Apart from the technical considerations, the dotnetnuke.com site is the highest profile DotNetNuke site on the web. Every single person that has ever read something about DNN has probably visited at least once. Any failures, slowdowns or errors are immediately noticed by a large (and vocal) number of people.
With all this background, I put a lot of time into making sure that this implementation was going to go well. I definitely wanted a blog post like this to be a happy tale, not one of ‘aw shucks, I broke the site, sorry’. While those with a smaller site can probably take a suck-it-and-see approach, it’s still a good idea to review what the project plan was and see if any of the ideas can be taken on-board.
The Project Plan
The project was broken into two phases : testing and implementation
Testing
The two aims of the testing phase were accuracy and performance. Accuracy refers to making sure that clicking on a Url results in you arriving at the right location, regardless of the process to get you there.
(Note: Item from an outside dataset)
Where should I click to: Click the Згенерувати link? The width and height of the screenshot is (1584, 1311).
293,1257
Performance means making sure that the overall performance of the site is not materially affected.
- Create a testing environment by copying the live site down to a test server.
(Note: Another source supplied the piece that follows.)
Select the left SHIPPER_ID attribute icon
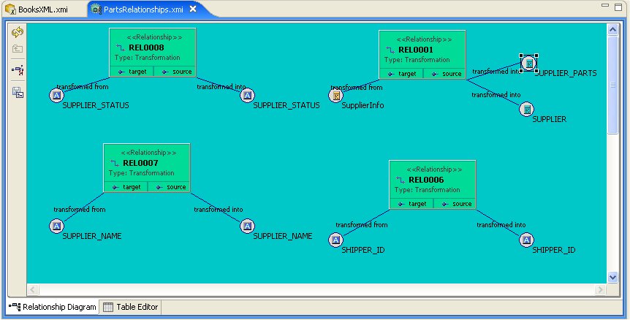The height and width of the screenshot is (320, 630). (x=335, y=240)
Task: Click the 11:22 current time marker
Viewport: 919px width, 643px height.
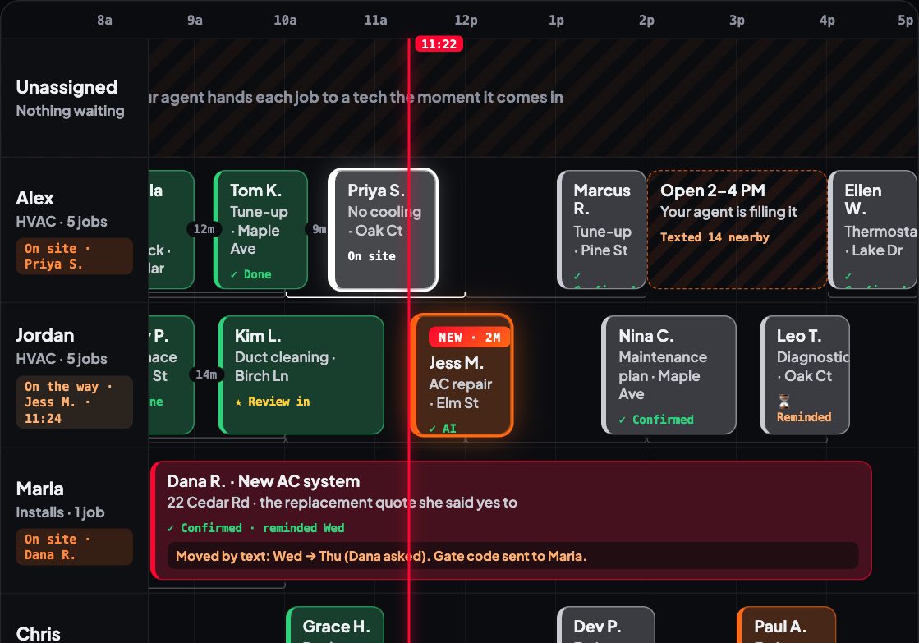Action: (439, 44)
- Build a list of all Urls (or a representative set) as they are current linked within the site, and as they are currently indexed on search engines
- Obtain a list of all the rewritten* results for these Urls
- Do performance testing to establish a baseline for the performance of the website.**
- Install the module on the test site
- Submit all Urls to the site in a testing script, and check the rewritten results against the before list.
- Check to make sure any redirects have gone to the correct location
- Do a performance test for the performance of the website after the module has been installed, and compare with the baseline test.
* By rewriting, I mean the native DotNetNuke Url format, which, in the majority of cases for pages, is example.com/default.aspx?tabid=xx. With any type of Url Rewriting scheme, the Urls must be rewritten from a ‘friendly’ format back into this base format. The Friendly Format can be anything – but no matter what type of Friendly Url solution used, all DotNetNuke components and modules expect the /default.aspx?Tabid=xx style of Url. Because of this, it’s possible to compare the results of two different Friendly Url solutions, just be checking the rewritten results. If everything is correct, these values will always match.
** Even though the test site is unlikely to perform the same as the live site, as long as the tests are performed on the exact same environment, it’s possible to check that an adverse performance impact can be avoided just by comparing back-to-back results.
Implementation
The implementation plan is deceptively simple. As I’m not an employee of DNN Corp, I don’t get access to the knobs and switches of the site. So the plan had to be literally implemented as a plan to be followed by the team behind the dotnetnuke.com site.
- Backup site
- Install the module, and copy configuration across manually via the web.config file
- Re-generate all Blog permalinks (see here for more information on regenerating blog permalinks)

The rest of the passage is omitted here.